Taking the ‘Numb’ Out of the Numbers by Kim Kiyosaki

Taking the ‘Numb’ Out of the Numbers

Learn how to analyze the lifeblood of any investment

I truly believe so many women have been brainwashed into thinking that we are not good with numbers. Gender stereotypes beginning in grade school pushed girls toward reading and writing, while steering boys toward math and science.

While there are many problems with this methodology, here’s the one that most concerns me: Money is a life skill. The fact that it’s not taught in most schools today tells you something about how we are failing our children — we simply aren’t preparing them for the real world.

Money and finance are all about numbers. They tell us how well we are managing our household, running our business or career, and investing our money. If you intend to be financially fit and reach your financial dreams, then you’ve got to become very comfortable with numbers. And it doesn’t even need to be complicated — you just need to know how to add, subtract, multiple and divide.
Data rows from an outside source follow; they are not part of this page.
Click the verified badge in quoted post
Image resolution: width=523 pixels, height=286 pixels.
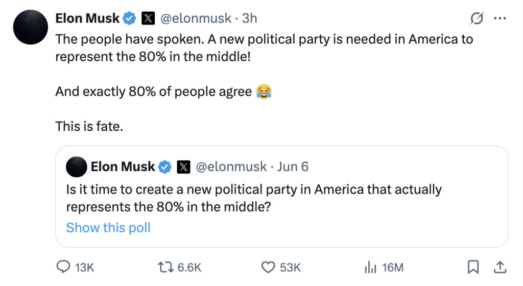165,166
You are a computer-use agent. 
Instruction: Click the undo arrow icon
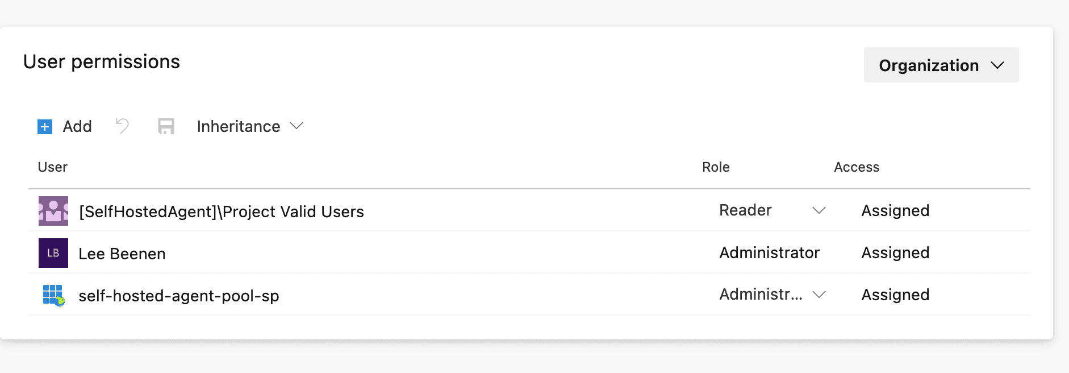pyautogui.click(x=122, y=126)
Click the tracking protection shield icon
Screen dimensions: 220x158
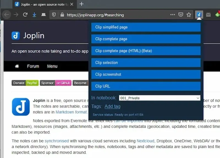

What Numbers Are We Talking About, Exactly?

If your eyes glaze over when you look at numbers, or your husband currently handles all your finances, then it’s time for a crash course in financial statements. There are three main types:

  1. Income Statement. This is a record of the Income (money flowing in) and Expenses (money flowing out) for a specific time period (a month, quarter or year typically).
  2. Balance Sheet. This is a register of Assets (things that put money in your pockets) and Liabilities (things that take money out of your pockets, aka debt).
  3. Statement of Cash Flow. This shows you the cash coming in, the cash going out, and the remaining cash at the end of a specific time period.

Whether you are looking at investing in a friend’s private business, the stock shares of a publicly traded company, or a rental property, it’s not much more complicated than understanding Income, Expenses and Debt (which cover the Income Statement and the Liabilities column of the Balance Sheet). Let’s examine these more closely, as it relates to investments in particular:

Income. It’s important to determine any potential to increase the income of an opportunity. For a business, is the company expanding into new markets? Is there a new product being launched? For an apartment building, can you add washers/dryers to each unit to increase rent? Can you raise rent or a charge a premium for pool-facing units?

Expenses. It’s crucial to ensure money is being spent in the most effective manner possible to improve the value of the property/company. For example, increasing the budget allocated to the marketing department of a company that’s launching a new product may be a good use of expenses to increase the overall value of the company. Likewise, spending money on carpet, paint and landscaping to update a rental property and increase rent may boost your bottom line.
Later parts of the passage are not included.